El nuevo médico aplicó el fonendoscopio, escuchó la respiración del enfermo, meneó la cabeza, prescribió una medicina insistiendo con especial meticulosidad en el modo de administrarla y después ordenó el régimen a observar. Aconsejó huevos crudos o apenas pasados por agua y agua de Seltz con leche recién ordeñada, a una determinada temperatura.
Cuando el médico se fue, Nicolás dijo a su hermano algo de lo que éste sólo percibió las últimas palabras: «Tu Katia…». Pero en la mirada de Nicolás, Levin comprendió que el enfermo la estaba alabando. En seguida Nicolás hizo venir a su lado a Katia, como él la llamaba.
–Katia, –dijo– me siento mucho mejor. Con usted me habría curado hace tiempo. Estoy muy bien…
Le tomó la mano y fue a llevarla a sus labios pero, temiendo que ello la desagradase, desistió de su propósito y soltándole la mano se limitó a acariciarla. Kitty, con ambas manos, estrechó la del enfermo.
–Ahora, póngame del lado izquierdo y váyanse a dormir –dijo Nicolás.
Nadie le entendió, excepto Kitty. Y lo comprendió porque estaba en todo momento con la atención puesta en las necesidades del enfermo.
–Ponle del otro lado. –dijo a su marido– Siempre duerme de ese… Ayúdale. Llamar a los criados es desagradable y yo no puedo… ¿Usted no puede hacerlo? –preguntó a María Nicolaievna.
–Le tengo miedo –repuso la mujer.
Pese al horror que inspiraba a Levin enlazar aquel cuerpo terrible y asir bajo la manta aquellos miembros cuya delgadez le asustaba, animado por el ejemplo de su mujer y con una decisión en el rostro que ella no le conocía, introdujo las manos entre las ropas y cogió a su hermano.
A despecho de su fuerza extraordinaria, le asombró el peso de aquellos miembros sin vida.

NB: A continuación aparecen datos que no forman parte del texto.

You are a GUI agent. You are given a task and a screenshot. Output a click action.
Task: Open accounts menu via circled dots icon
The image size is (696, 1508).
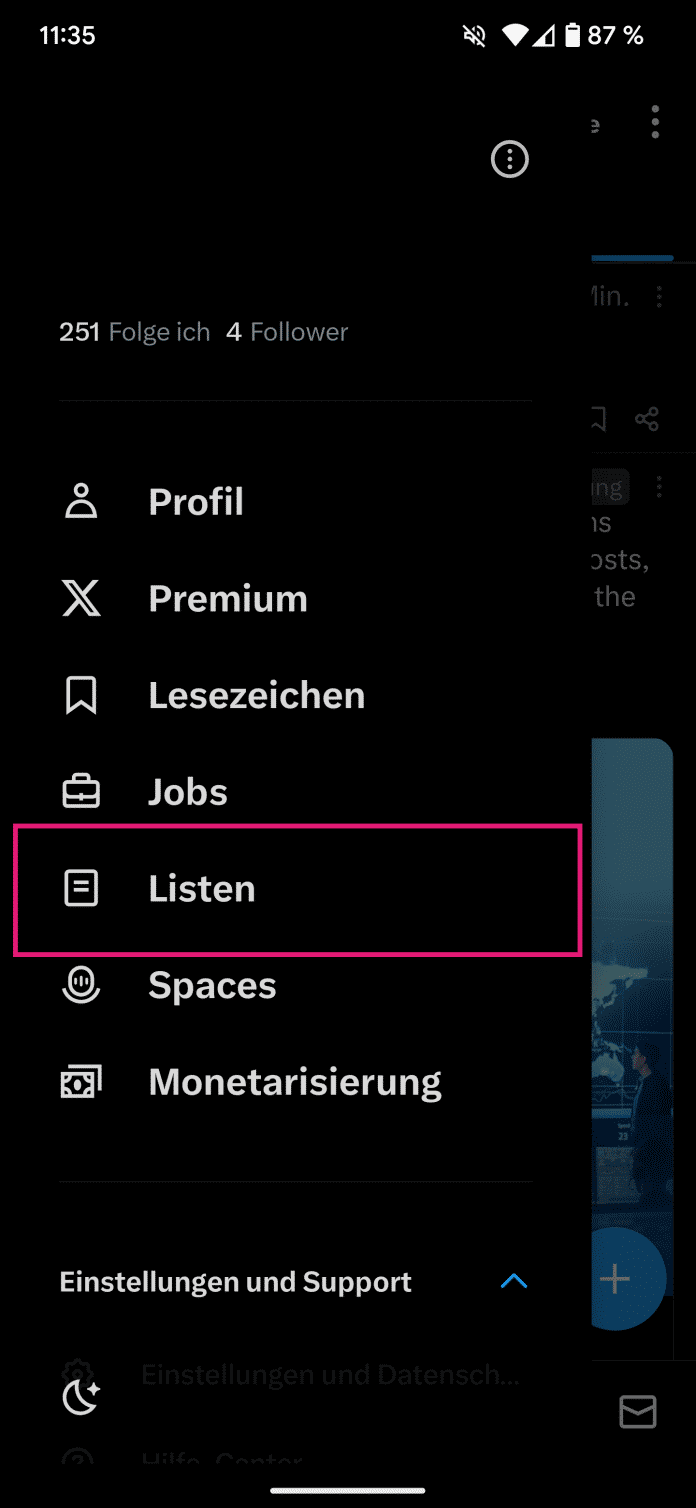(x=510, y=159)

Mientras lo volvía hacia el otro lado, sintiendo en torno a su cuello aquel brazo delgado y enorme, Kitty, rápidamente, sin que lo notasen, volvió la almohada, la sacudió y arregló la cabeza y cabellos del enfermo, que otra vez se le pegaban a las sienes.
Nicolás retuvo en su mano la de Levin y éste notó que su hermano quería hacer algo con ella, llevándola no sabía a dónde.
Le dejó hacer, con el corazón estremecido…
Nicolás llevó la mano de su hermano a la boca y la besó. Agitado por los sollozos y sin fuerzas para hablar, Levin salió de la habitación.